▶ _Data records_:
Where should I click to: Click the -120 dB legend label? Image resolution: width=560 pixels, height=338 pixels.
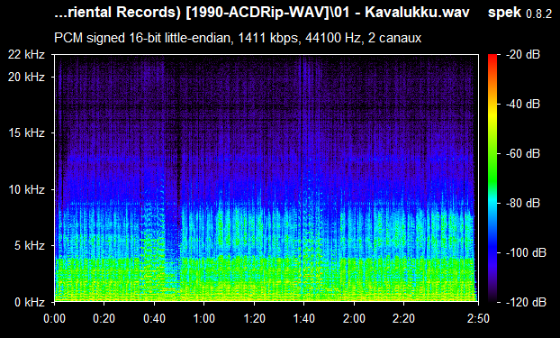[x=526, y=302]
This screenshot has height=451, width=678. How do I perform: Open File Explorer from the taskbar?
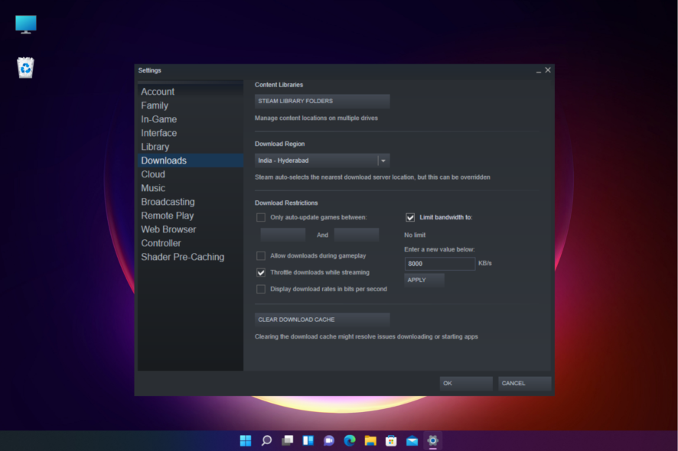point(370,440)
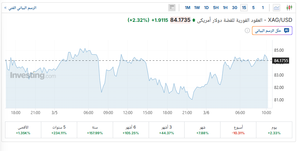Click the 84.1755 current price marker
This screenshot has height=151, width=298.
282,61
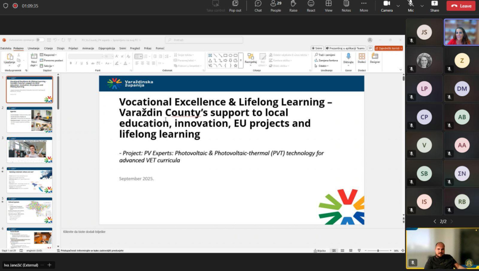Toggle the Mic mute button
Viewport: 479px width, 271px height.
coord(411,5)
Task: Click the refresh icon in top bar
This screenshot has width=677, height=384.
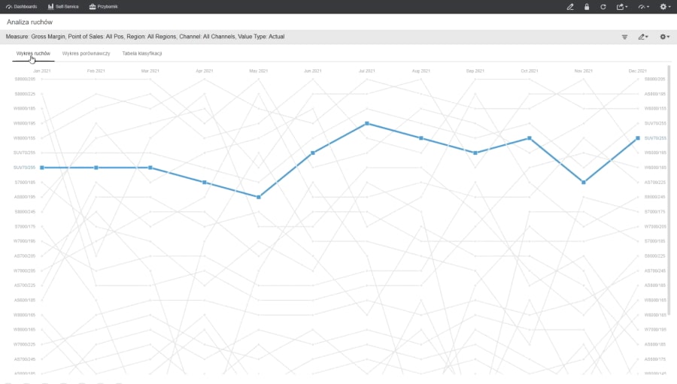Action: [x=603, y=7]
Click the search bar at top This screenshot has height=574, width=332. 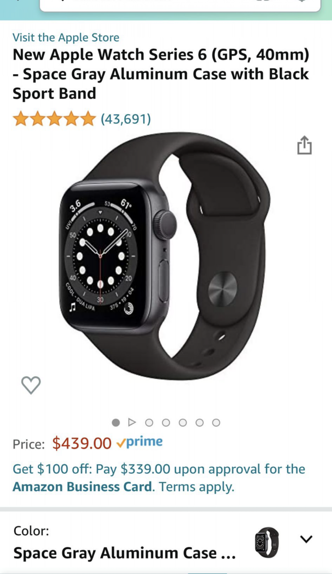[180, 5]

--

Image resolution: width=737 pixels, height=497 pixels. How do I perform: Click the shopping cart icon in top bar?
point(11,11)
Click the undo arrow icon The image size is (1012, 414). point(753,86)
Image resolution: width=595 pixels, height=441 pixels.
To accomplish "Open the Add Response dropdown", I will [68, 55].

▶ _WHAT IS BEING ASKED_: Every line above from the line with "Image resolution: width=737" to the line with "Image resolution: width=595" is wanted, ends included; write them out exactly and add no other line.

▶ _SOLUTION BELOW_:
Image resolution: width=737 pixels, height=497 pixels. How do I perform: Click the shopping cart icon in top bar?
point(11,11)
Click the undo arrow icon The image size is (1012, 414). point(753,86)
Image resolution: width=595 pixels, height=441 pixels.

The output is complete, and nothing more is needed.